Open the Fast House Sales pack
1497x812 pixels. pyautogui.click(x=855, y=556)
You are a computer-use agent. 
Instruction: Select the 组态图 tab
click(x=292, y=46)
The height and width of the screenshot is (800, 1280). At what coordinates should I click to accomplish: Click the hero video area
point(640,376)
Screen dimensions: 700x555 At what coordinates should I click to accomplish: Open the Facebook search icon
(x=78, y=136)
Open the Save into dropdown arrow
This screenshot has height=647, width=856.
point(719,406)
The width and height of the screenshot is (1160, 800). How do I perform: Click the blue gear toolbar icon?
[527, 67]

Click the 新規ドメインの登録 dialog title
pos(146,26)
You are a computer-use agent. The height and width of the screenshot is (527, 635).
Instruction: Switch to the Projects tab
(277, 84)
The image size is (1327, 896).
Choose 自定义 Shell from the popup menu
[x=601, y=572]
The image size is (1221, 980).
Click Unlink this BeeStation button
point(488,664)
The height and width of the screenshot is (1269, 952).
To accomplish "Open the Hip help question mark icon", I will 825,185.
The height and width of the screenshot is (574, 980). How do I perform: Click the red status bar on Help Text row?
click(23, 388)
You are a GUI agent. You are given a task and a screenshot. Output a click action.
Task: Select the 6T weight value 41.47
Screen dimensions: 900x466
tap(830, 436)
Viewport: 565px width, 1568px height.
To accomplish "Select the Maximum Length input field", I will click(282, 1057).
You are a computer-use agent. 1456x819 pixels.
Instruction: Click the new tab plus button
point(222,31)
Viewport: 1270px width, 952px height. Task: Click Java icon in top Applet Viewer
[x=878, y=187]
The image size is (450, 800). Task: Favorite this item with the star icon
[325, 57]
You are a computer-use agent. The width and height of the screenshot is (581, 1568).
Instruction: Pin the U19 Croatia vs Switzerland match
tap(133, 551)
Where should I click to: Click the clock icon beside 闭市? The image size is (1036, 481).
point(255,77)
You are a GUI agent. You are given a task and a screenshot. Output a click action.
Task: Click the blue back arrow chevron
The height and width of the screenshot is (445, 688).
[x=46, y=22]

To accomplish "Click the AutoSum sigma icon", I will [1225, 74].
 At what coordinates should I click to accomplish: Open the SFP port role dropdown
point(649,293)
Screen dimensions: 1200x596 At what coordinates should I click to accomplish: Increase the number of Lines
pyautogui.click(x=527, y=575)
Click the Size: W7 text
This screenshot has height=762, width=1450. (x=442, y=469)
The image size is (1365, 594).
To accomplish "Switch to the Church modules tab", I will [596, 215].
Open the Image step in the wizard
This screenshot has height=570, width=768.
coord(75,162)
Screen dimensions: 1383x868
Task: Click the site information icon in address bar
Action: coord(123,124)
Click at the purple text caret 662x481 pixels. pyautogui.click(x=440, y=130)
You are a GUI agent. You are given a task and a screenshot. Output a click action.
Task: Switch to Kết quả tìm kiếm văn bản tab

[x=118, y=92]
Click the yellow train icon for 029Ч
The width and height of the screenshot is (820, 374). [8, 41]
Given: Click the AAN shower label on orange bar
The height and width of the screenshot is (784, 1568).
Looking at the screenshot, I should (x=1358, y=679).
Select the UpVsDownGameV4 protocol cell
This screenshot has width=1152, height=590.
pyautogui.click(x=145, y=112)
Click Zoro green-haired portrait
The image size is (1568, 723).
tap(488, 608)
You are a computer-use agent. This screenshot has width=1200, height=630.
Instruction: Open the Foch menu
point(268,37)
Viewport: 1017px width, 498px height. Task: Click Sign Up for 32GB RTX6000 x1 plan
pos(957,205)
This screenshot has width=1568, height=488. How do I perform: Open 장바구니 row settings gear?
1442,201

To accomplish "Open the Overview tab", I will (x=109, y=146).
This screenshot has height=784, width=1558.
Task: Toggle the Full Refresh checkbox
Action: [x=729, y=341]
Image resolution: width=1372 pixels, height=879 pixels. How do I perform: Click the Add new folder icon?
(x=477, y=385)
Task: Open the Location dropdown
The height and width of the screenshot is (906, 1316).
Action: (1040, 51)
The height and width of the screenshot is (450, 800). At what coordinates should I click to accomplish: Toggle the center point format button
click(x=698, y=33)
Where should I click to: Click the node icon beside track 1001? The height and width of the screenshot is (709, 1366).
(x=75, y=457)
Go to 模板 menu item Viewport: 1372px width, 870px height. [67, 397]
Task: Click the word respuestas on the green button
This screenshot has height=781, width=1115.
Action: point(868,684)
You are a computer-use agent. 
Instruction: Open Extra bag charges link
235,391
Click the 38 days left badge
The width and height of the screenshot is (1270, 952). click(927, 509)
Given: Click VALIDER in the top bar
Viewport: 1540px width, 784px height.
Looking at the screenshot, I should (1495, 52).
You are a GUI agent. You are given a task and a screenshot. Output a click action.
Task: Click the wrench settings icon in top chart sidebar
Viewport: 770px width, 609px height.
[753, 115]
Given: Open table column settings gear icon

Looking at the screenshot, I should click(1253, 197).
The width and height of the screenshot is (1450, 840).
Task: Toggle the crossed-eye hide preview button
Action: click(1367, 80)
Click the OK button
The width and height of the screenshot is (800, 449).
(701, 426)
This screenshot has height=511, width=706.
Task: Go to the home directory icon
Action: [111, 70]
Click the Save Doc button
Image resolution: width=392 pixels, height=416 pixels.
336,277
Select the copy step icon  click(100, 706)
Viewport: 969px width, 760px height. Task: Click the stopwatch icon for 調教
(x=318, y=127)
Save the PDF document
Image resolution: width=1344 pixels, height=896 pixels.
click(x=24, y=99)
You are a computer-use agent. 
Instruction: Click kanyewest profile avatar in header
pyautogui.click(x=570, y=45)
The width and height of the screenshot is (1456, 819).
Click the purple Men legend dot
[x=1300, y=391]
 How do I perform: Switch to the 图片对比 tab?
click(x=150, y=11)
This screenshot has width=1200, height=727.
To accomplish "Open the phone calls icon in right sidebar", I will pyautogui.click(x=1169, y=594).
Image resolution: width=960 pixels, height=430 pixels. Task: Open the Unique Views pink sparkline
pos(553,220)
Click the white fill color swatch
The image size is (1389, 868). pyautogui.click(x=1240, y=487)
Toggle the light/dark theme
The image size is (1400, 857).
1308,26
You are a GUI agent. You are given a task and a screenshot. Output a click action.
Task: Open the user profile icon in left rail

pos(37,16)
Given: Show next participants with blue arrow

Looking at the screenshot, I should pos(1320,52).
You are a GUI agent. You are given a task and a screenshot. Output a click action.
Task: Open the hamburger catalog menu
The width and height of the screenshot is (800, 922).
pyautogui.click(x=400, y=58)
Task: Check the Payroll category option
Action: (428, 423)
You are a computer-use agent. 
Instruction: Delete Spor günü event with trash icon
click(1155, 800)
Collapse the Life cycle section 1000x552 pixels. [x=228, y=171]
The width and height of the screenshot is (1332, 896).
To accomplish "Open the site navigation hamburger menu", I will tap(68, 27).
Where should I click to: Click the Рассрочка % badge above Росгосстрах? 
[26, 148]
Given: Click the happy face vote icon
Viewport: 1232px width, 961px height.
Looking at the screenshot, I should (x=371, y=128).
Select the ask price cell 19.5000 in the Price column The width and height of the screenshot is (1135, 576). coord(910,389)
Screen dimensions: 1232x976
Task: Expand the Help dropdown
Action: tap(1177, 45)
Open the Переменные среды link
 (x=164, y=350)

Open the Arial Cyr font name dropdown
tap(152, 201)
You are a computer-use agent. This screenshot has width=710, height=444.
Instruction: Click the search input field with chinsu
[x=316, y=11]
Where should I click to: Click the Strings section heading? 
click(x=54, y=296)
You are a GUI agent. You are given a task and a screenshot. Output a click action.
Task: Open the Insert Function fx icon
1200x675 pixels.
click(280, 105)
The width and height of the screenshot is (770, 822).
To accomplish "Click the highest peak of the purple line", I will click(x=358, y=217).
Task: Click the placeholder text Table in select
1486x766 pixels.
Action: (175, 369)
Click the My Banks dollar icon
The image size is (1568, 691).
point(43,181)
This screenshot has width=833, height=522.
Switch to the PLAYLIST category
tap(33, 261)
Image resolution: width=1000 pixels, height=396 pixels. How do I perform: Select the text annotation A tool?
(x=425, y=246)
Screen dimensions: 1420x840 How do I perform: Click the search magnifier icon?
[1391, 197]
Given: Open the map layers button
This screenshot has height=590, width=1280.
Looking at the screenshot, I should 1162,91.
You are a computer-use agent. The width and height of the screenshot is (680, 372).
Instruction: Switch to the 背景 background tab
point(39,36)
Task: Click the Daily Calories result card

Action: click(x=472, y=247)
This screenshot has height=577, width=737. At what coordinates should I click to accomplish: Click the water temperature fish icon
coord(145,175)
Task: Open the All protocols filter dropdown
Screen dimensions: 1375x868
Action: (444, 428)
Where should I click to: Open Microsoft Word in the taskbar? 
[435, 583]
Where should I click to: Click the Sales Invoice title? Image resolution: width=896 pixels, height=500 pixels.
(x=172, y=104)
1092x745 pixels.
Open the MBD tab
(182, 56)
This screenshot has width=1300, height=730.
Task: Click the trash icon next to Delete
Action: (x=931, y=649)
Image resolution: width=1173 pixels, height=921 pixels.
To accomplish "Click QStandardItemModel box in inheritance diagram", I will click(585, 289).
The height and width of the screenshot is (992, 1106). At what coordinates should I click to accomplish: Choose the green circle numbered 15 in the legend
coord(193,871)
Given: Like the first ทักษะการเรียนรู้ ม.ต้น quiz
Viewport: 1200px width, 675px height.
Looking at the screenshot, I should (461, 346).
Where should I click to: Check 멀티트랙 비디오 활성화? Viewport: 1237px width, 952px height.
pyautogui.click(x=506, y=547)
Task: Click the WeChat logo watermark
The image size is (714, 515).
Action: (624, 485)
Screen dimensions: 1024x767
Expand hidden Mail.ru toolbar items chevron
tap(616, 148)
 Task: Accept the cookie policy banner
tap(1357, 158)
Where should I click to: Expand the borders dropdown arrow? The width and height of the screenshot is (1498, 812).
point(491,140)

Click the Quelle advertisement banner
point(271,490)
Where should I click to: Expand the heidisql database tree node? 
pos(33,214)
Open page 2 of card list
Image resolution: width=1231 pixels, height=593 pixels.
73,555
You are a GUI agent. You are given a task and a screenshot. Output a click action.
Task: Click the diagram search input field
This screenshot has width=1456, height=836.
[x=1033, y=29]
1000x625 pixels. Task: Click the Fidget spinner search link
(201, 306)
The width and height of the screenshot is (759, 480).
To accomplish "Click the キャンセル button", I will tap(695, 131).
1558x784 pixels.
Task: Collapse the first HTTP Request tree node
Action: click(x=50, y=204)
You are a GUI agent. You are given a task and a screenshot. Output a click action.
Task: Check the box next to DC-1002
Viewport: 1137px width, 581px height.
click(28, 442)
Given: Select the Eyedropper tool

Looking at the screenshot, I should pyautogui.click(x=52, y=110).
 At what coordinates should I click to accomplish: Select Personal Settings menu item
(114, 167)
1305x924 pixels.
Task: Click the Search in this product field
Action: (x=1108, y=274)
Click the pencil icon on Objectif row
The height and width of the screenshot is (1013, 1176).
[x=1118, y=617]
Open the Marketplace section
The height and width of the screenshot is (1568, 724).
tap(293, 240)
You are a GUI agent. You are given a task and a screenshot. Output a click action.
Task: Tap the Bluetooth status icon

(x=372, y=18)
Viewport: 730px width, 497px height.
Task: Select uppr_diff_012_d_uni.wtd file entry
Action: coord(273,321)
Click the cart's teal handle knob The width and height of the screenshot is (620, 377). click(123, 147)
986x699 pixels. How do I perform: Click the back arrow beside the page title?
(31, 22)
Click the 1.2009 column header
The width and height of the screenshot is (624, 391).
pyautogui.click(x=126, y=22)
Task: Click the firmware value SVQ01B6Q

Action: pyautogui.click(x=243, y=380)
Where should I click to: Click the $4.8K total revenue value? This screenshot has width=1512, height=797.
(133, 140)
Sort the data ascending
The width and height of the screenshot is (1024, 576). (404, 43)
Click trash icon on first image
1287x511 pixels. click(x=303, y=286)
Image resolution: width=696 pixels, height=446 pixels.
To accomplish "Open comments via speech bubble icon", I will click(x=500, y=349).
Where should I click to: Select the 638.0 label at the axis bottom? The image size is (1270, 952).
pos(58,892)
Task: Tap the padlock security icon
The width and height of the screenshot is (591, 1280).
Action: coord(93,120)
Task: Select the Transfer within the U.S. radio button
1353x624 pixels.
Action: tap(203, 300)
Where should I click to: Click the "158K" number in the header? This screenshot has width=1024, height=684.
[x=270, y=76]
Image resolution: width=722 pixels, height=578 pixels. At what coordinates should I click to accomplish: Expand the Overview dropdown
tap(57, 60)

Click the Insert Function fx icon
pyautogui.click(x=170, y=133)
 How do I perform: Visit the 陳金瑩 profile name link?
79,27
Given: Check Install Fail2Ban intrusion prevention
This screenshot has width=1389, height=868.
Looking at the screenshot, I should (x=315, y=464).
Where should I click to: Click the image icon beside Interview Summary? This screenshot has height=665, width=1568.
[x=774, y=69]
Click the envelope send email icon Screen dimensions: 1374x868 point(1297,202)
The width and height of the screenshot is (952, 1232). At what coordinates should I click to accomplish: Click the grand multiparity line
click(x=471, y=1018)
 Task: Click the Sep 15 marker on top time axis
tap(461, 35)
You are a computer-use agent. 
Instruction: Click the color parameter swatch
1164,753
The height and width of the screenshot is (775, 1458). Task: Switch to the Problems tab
· · ·
**DO THIS:** Copy out the records above word for word, from the line containing "Viewport: 969px width, 760px" through the line containing "pyautogui.click(x=570, y=45)", and include both of those lines.

**WORKED ANSWER:**
Viewport: 969px width, 760px height. Task: Click the stopwatch icon for 調教
(x=318, y=127)
Save the PDF document
Image resolution: width=1344 pixels, height=896 pixels.
click(x=24, y=99)
You are a computer-use agent. 
Instruction: Click kanyewest profile avatar in header
pyautogui.click(x=570, y=45)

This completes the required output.